Additional Information/Context

No response

AWS CPP SDK version used

1.11.269

Compiler and Version used

gcc (GCC) 4.8.5

Operating System and version

CentOS Linux and version 7

DmitriyMusatkin commented 5 months ago

CRT retries and timeouts work differently from regular CPP SDK config option and CRT S3 client currently does not honor them. We have a backlog feature request here to improve the situation https://github.com/aws/aws-sdk-cpp/issues/2594.

As an alternative you can configure lowSpeedLimit to indicate to CRT to kill requests that are too slow.

Manjunathagopi commented 5 months ago

Hi @DmitriyMusatkin, i tried setting lowSpeedLimit to 75MBps which will kill the requests that are below 75MBps and tried running the test. Still some requests were taking around 1second to read 25MB(bitrate of around 27MBps) from s3.

Aws::S3Crt::ClientConfiguration config;
config.lowSpeedLimit = 78643200;

Manjunathagopi commented 5 months ago

Hi, Any update on the above query?

DmitriyMusatkin commented 5 months ago

the way low speed limit is configured in sdk is to kill connection if throughput dips under the specified number for a given number of intervals (3 by default and otherwise derived from request timeout) - https://github.com/aws/aws-sdk-cpp/blob/main/generated/src/aws-cpp-sdk-s3-crt/source/S3CrtClient.cpp#L330.

Hard to tell exactly, whats going on and we might need trace level logs to debug it further. Note: CRT already breaks up get requests into part requests based on the configured part size and your code does the same thing, so there might be something weird interaction between the 2 going on.

Manjunathagopi commented 5 months ago

Hi @DmitriyMusatkin attaching the trace logs for this can you please check this?

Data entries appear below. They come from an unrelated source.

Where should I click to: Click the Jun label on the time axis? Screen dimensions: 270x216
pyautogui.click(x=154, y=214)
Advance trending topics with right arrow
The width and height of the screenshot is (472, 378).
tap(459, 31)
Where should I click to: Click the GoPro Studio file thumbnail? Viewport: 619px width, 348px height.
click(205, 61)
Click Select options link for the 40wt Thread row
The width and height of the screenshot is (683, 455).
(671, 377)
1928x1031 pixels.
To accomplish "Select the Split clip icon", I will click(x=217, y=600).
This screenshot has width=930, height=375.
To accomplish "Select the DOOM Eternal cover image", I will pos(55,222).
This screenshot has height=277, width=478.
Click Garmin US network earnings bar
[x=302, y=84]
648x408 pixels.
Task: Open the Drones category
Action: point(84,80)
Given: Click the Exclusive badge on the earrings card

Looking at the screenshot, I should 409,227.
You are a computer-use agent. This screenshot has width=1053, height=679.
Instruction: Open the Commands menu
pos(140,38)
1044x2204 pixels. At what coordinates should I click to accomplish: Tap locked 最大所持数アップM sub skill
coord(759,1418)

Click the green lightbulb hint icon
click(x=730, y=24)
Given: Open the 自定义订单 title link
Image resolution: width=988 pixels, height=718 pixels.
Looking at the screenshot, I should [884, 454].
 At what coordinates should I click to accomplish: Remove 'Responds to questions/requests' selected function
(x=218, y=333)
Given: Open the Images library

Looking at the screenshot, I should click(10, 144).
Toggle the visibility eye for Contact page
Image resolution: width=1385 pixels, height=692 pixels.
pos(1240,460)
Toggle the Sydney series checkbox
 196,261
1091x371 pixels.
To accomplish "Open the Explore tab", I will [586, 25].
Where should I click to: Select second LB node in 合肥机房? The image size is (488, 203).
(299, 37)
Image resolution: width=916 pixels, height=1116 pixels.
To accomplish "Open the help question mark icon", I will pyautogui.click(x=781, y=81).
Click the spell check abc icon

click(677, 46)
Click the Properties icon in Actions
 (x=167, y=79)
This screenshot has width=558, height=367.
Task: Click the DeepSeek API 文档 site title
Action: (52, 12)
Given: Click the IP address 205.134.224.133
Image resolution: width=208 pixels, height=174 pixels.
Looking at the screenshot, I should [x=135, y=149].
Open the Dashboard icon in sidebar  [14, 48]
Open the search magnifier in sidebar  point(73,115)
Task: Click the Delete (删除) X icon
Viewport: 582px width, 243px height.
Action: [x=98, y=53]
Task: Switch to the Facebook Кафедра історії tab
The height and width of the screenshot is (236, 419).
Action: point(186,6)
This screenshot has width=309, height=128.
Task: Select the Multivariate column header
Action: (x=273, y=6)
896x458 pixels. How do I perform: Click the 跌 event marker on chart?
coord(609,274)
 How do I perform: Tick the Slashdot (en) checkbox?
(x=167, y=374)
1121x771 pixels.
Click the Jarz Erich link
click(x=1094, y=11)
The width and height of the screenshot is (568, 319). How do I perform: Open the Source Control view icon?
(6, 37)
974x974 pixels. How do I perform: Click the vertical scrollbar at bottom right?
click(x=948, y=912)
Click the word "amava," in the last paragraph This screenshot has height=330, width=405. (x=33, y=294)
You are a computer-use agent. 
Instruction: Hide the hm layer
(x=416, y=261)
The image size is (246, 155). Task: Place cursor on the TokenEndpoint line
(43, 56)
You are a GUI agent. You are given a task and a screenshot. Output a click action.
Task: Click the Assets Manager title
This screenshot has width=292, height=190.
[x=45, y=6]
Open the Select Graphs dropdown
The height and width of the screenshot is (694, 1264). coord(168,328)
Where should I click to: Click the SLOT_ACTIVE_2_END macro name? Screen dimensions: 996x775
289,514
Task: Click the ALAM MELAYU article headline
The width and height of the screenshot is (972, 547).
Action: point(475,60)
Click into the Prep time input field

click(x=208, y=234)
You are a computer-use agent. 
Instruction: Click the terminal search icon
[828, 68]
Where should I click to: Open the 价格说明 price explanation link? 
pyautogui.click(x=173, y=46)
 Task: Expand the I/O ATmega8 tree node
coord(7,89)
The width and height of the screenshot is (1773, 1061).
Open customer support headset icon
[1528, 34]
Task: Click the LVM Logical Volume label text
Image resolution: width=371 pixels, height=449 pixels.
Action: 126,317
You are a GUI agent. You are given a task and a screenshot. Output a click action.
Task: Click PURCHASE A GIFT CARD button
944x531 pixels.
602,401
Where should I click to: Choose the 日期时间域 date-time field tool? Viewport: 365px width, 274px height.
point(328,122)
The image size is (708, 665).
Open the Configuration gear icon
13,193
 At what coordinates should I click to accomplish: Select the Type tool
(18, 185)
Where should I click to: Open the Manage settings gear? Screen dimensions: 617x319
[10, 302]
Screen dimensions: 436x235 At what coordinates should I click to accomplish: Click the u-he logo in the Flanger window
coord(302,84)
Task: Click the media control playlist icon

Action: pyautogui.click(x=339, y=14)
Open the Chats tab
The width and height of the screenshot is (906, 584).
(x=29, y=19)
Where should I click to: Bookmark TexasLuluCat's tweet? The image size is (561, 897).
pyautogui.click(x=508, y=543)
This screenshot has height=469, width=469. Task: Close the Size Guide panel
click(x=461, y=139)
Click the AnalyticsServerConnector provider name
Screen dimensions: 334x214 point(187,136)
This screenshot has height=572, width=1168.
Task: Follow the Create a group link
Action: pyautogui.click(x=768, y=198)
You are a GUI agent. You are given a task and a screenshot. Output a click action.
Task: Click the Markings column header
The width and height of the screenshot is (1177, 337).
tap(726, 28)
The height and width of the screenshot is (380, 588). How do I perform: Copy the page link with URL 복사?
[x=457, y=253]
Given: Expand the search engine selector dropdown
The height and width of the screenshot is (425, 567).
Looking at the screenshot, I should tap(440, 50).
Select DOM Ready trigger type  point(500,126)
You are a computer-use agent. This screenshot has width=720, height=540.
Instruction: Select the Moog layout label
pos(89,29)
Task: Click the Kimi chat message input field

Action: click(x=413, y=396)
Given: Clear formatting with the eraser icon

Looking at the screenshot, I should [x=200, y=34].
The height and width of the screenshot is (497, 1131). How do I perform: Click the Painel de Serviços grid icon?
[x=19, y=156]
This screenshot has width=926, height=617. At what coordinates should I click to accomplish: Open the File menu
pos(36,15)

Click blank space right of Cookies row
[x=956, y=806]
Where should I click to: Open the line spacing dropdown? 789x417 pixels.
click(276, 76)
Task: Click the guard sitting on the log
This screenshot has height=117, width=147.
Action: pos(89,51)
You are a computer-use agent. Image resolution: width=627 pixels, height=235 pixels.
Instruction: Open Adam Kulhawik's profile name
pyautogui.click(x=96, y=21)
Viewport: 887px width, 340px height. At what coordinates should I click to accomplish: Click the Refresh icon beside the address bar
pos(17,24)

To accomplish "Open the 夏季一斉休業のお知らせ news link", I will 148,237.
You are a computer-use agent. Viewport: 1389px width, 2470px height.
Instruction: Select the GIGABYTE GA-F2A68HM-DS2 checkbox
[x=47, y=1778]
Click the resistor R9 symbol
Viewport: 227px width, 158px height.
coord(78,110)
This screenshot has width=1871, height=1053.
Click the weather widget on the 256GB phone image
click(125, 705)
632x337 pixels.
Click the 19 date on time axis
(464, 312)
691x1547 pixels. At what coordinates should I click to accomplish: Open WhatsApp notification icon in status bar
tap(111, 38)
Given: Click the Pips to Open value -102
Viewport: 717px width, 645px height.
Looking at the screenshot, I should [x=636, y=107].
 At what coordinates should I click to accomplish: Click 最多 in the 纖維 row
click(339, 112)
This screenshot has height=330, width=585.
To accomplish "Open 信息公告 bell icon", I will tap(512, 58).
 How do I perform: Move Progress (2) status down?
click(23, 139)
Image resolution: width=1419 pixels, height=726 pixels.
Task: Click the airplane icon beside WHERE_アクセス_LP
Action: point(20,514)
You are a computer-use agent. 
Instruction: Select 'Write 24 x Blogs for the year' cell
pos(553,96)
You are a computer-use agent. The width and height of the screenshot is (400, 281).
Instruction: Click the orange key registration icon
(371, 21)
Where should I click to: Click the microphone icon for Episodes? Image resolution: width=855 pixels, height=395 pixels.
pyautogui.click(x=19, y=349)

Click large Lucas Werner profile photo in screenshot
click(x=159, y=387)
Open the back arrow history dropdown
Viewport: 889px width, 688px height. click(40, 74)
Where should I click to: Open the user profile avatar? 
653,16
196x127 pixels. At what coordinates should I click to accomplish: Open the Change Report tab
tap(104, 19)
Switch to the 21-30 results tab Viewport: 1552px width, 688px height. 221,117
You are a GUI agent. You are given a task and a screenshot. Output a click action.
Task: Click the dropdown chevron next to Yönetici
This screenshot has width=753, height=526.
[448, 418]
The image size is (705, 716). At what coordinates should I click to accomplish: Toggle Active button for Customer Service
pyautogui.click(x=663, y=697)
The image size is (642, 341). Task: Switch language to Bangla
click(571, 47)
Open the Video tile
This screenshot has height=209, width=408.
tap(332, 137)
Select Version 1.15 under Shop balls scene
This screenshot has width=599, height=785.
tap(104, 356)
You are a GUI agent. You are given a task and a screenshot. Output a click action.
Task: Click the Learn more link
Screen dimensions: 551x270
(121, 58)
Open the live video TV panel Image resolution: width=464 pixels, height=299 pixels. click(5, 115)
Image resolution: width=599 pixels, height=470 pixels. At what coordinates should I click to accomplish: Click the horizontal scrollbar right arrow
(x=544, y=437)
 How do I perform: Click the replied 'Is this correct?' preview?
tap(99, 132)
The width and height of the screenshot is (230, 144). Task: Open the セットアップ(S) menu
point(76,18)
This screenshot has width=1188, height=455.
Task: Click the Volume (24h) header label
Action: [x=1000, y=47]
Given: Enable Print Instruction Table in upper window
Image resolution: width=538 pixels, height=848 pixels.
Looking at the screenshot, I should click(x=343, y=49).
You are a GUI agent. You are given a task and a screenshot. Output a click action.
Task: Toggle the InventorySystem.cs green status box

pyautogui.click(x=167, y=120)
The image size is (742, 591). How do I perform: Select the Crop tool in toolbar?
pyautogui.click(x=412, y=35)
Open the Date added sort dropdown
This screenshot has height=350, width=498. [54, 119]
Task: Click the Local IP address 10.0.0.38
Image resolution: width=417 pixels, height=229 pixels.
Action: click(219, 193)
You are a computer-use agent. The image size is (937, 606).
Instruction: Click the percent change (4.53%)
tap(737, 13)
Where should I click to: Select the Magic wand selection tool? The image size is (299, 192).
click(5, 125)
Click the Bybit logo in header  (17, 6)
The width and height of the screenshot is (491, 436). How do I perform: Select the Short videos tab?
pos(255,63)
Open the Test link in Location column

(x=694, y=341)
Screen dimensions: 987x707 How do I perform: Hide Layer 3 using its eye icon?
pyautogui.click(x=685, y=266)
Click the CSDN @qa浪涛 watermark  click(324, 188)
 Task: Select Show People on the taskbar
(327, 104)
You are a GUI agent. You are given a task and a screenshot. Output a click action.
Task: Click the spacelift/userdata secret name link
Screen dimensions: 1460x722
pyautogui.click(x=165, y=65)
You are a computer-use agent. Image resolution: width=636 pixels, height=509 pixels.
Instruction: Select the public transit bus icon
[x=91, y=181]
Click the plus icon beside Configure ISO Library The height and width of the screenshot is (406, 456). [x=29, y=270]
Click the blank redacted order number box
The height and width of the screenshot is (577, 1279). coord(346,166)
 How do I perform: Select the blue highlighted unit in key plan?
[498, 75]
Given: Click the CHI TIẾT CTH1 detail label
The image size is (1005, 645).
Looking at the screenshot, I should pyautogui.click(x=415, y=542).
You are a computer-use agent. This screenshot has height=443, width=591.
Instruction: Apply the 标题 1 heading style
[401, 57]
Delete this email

[Uploading aws_sdk_2024-06-04-11.log…]()

DmitriyMusatkin commented 5 months ago

bad link? it just points to this issue

Manjunathagopi commented 5 months ago

Sorry @DmitriyMusatkin here it is aws_sdk_2024-06-04-11.log

TingDaoK commented 5 months ago

The log you show is less than 2 secs.

[DEBUG] 2024-06-04 11:36:31.624 task-scheduler [140710120072960] id=0x7ff98c003238: Scheduling gather_statistics task for future execution at time 1311437023221890
[DEBUG] 2024-06-04 11:36:31.965 task-scheduler [140709998868224] id=0x7ff988003d38: Scheduling gather_statistics task for future execution at time 1311437363810723
[DEBUG] 2024-06-04 11:36:31.966 task-scheduler [140709998868224] id=0x7ff988026158: Scheduling gather_statistics task for future execution at time 1311437364379715
...
[DEBUG] 2024-06-04 11:36:32.276 task-scheduler [140710120072960] id=0x7ff98c003238: Running gather_statistics task with <Canceled> status
[DEBUG] 2024-06-04 11:36:32.276 task-scheduler [140709998868224] id=0x7ff988003d38: Running gather_statistics task with <Canceled> status
[DEBUG] 2024-06-04 11:36:32.276 task-scheduler [140709998868224] id=0x7ff988026158: Running gather_statistics task with <Canceled> status

You can see the task to monitor the throughput all canceled within 1 sec, which they are scheduled to run after 1 sec. referring to here

The reason for those task to be canceled is because the request has completed.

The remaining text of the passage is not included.